Um…

Author: Michael Erard
Rating: ★★★★☆

The book caught my attention when I first saw it in Book. Inc store. Now I finally got time to read it. The topic of the book are stumbles, blunders and so-called filler words, such as ‘um’, ‘uh’, ‘you know’ and etc. the words that we deem as inefficient and try to remove from our speaking. In fact, Michael Erard demonstrates that these ‘wastes’ serve certain goal in our language and there are a lot to be studied.

The author starts the book by introducing the origin of spoonerism, a professor named Reverend Spooner, who is famous for his frequent verbal slips, in the beginning of 20th century. Freud is one of early researchers who studied this phenomenon, inevitably, explain it with his omnipotent sub-conscious theory. The LOL example the author gives is Bush’s goof, “an erection … an election in Iraq”, which can be translated to “an erection I lack” by Freud, but is simply a switch of Consonant, reveals the different views of the researchers. Erard goes on to categorize different blunders and shows that they are not random meaningless mistakes, instead, they have patterns and plausible indications.

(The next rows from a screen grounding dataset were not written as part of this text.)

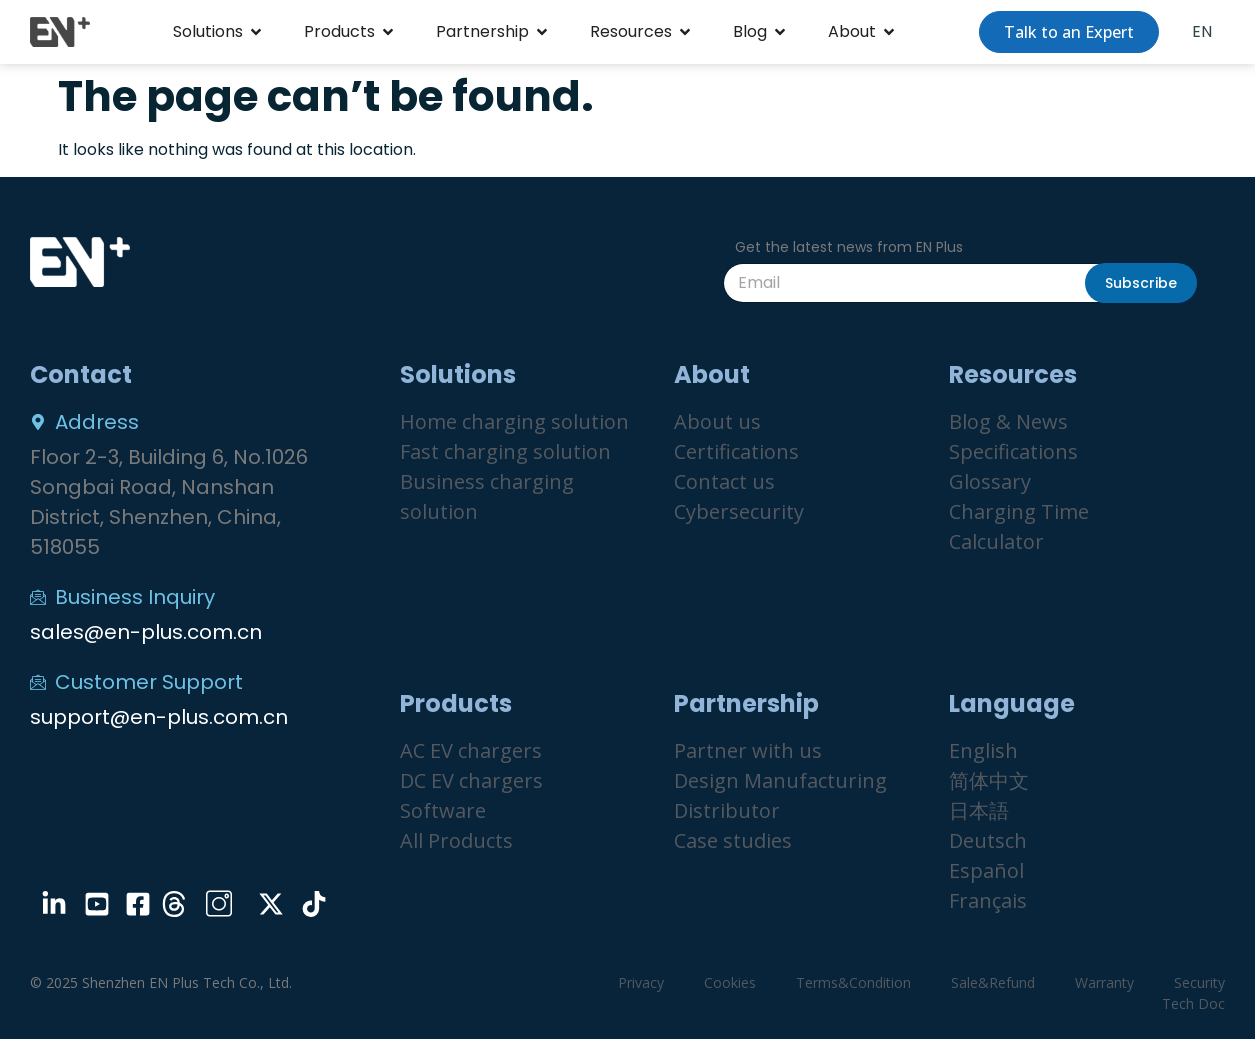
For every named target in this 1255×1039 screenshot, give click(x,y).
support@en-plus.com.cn (159, 717)
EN (1202, 31)
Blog (750, 31)
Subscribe (1141, 283)
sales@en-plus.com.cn (146, 632)
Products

The rest of book discuss how our society view these blunders, why do we want to erase them? what is “well-spoken”? Or even how to make money from them? I actually that only until recent history have removing blunders and fillers become important in speech. This is because ancient speakers didn’t really have a lot of audience. When what they said is recorded on paper, all defects were removed. With the invention of radio and recoding devices, not only what but also how speakers say it can reach a lot of more people and be reviewed countless times. Purity becomes necessary in the public speech.

Another interesting observation is, although, like ToastMaster tells us, we try to remove every defects in our speech, a perfect speech doesn’t mean it is more effective. A good example is Brack Obama’s speech. He has quite a lot seemingly unnecessary stops. However, Obama is no question a very effective speaker. These pauses become part of his image of thoughtfulness and intelligence. Often time, a fluent speech distance the speaker from the audience. That explains that given that Bush made so many slips in his speeches, he was elected twice because he was considered as someone whom can have a beer with.